Avalanche Survivor to Speak at Forum

(This video shows avalanche control work in the Ophir valley.)

Nick Dillsworth was a half hour late for his shift driving the bus, but his boss wasn’t upset. In fact, he was glad Nick showed up at all—hours earlier the bus driver had been buried more than six feet deep in an avalanche in Ophir’s Waterfall Canyon.

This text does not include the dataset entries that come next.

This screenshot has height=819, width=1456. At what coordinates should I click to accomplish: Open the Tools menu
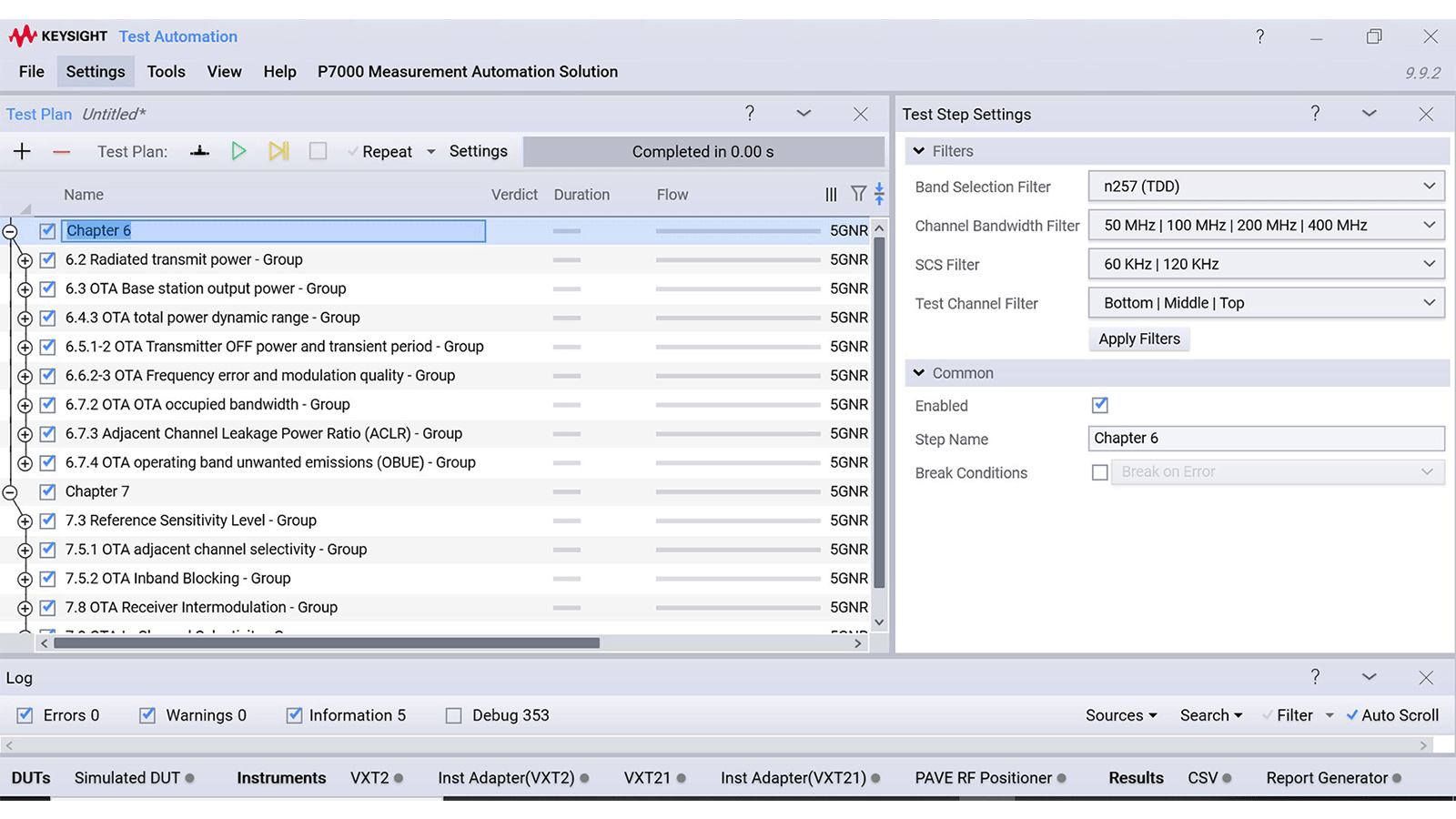coord(166,72)
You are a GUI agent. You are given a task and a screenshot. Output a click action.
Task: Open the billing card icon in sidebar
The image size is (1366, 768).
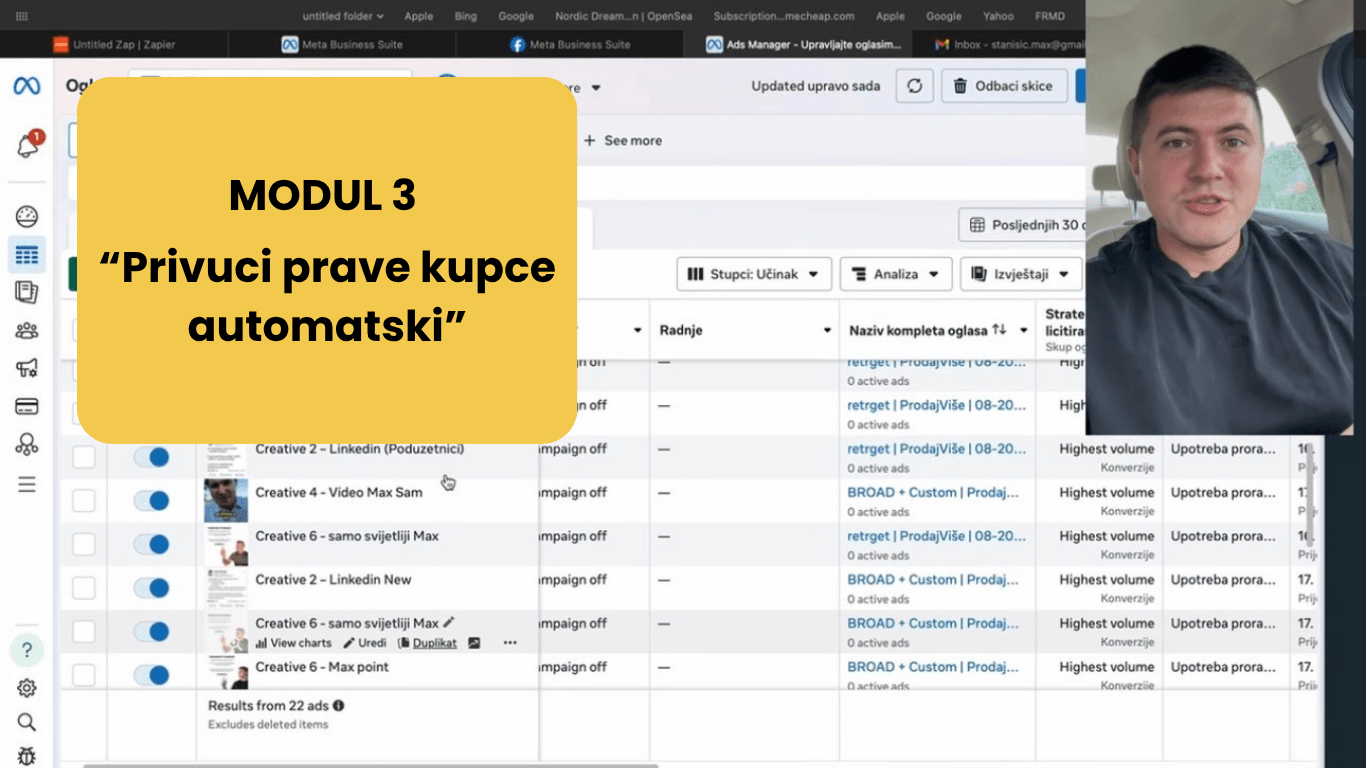click(27, 407)
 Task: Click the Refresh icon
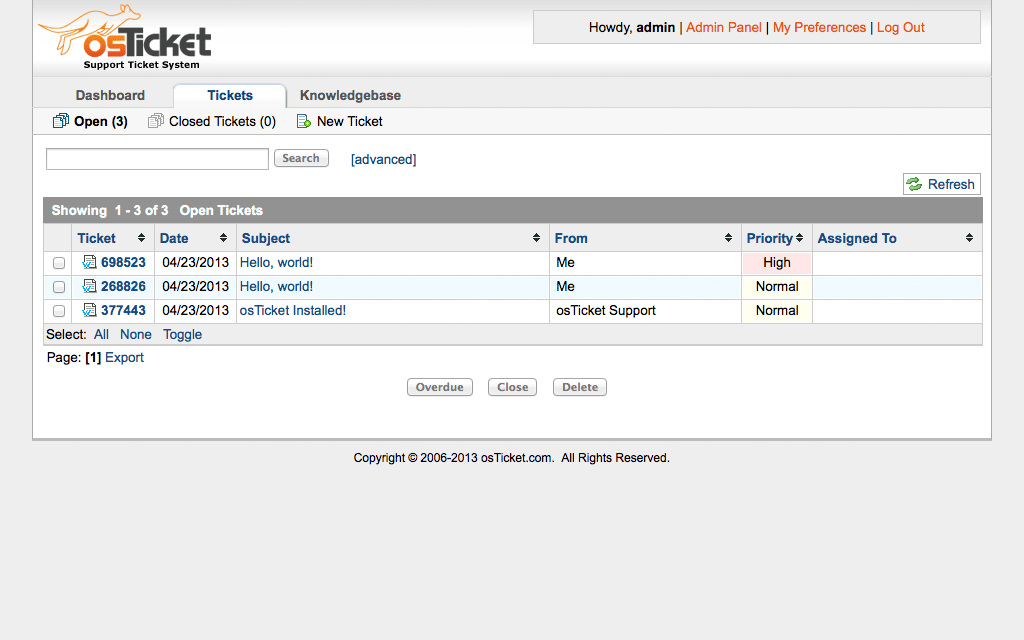click(914, 184)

Nick was extraordinarily lucky to survive. He had to breathe through his avalung for about 35 minutes before his brother, who had also been buried, was able to locate him and dig him out. (An avalung is an avalanche safety device that pulls oxygen from the snow and diverts carbon dioxide away from the face of an individual who is buried.) Nick was also wearing body armor, which he said helped protect his body as he careened about 1,000 feet down the slope amid a pile of cement-like snow and debris. He was deposited in the fetal position in a coffin of snow, unable to see, with freezing snow packed inside his goggles, jacket and helmet. Even with the avalung, he could barely breathe, after the exertion of trying to stay afloat in the torrent of snow and then the pressure of being buried so deeply. “At first I was having trouble keeping up with my breath,” says Dillsworth. “I was in a pretty tight crouch and I couldn’t move my fingers or anything. I was getting a little worried at one point. I was starting to think maybe my beacon got broken. When I felt the snow probe hit my knee, I was pretty stoked.”

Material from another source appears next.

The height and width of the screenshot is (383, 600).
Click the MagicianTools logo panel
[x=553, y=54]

It’s hard to imagine being buried alive for 35 minutes. You can hear more about Nick’s story and about other near-misses in avalanche country at tonight’s forum, “Close Calls.” This is the last in a series of avalanche safety forums put on jointly by the San Juan Field School and Telluride Ski Patrol, and it will be held at 7 p.m. at Rebekah Hall, 113 W. Columbia Avenue. The event is free.
As far as the avalung is concerned, says Nick, “I’m a really big fan of it right now. It definitely saved my life…but you can’t rely on it.” He says he has heard stories of people who have been unable to get the mouthpiece in or who have had the backpack ripped off entirely in the force of an avalanche. “When it comes down to it, you can’t rely on just your gear. We could have made better choices that day. The most important thing you can have is knowledge and good decision-making.”